Umberto Zanetti, insostituibile appassionato delle tradizioni bergamasche

Si è recentemente tenuto nella Sala Locatelli della Domus Magna un incontro commemorativo del Maestro recentemente scomparso con la partecipazione di varie personalità del mondo culturale cittadino.
La rievocazione delle numerose sue attività, gli intermezzi musicali dell’orchestra Gavazzeni e la recita appassionata di alcune sue poesie hanno riportato alla memoria dei numerosi presenti l’importanza di coltivare le eredità che quell’enciclopedico personaggio ha lasciato alla sua città; prima fra tutte il valore della Storia della propria terra.
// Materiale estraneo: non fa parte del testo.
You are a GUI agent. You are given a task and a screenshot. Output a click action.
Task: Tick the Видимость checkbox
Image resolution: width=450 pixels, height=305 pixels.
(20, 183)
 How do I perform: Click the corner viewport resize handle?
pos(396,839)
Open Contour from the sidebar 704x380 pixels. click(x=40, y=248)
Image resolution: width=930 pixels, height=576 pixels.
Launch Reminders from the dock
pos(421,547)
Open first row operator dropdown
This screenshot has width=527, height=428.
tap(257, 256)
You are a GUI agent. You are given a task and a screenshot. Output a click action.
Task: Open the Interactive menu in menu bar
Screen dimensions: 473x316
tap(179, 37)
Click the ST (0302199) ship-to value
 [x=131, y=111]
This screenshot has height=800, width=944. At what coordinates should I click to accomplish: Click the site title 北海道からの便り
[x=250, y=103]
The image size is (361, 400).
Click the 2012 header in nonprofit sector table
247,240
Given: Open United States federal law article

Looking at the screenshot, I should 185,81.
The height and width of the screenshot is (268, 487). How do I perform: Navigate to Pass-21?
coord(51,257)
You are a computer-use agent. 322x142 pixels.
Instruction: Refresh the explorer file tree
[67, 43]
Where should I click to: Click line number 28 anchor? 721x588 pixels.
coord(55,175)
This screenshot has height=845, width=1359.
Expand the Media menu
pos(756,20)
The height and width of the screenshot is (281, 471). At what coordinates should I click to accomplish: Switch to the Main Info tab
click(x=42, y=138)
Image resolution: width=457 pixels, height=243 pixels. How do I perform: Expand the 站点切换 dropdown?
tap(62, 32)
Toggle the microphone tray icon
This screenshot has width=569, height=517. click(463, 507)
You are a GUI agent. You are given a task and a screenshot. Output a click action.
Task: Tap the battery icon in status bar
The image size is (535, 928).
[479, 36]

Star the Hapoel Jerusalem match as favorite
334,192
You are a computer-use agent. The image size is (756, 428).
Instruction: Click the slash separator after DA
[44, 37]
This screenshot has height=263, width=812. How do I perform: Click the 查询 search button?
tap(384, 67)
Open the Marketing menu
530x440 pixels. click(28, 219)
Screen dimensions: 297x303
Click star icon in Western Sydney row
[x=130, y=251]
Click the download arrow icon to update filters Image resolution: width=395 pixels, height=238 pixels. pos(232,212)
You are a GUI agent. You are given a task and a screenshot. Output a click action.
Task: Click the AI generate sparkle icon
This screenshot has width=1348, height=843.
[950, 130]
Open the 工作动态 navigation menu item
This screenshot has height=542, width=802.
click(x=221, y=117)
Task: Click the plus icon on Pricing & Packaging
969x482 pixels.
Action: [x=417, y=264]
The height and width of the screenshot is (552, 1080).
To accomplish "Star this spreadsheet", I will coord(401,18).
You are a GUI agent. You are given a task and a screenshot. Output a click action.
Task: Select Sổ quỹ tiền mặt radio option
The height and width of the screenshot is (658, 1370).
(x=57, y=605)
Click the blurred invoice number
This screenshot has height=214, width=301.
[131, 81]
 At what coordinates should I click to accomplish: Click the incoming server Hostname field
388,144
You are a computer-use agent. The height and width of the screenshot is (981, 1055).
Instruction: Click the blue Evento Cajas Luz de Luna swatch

E i Soci del Fotoclub non dimenticano che Umberto Zanetti, studioso dai mille interessi, è stato anche un interessato sostenitore della nostra Associazione alla quale riconosceva una sostanziale e importante attività artistica e una complementare capacità di conservazione e diffusione di particolari tecniche legate a una ricercata tradizione.
Partecipò perciò molto volentieri all’introduzione di alcune mostre collettive esplicandone in modo del tutto singolare i valori delle opere e i pregi culturali.
Nella foto qui a fianco, Ivan Mologni ha ripreso un momento dell’intervento dello storico a una delle mostre; in questo caso quella dal titolo “Bergamo Alta” del 2016 svoltasi nella sala Manzù del Palazzo della Provincia.

Bergamo assolata…

Anche sotto il solleone… anche con molte vie deserte e gli abitanti rinchiusi in locali freschi o sulle spiagge… anche con il silenzio di certi giorni estivi di festa, la nostra amata Bergamo Alta resta sempre nel nostro cuore come un’antica nobildonna che osserva paziente lo scorrere del tempo e il cammino dei suoi abitanti. Le poche immagini riportate nella pagina a Lei dedicata, come pure tutte le immagini inserite nei tanti libri che ne parlano, non potranno mai riassumere l’atmosfera incantata di certi angoli che appaiono all’improvviso a coloro che percorrono le sue strade..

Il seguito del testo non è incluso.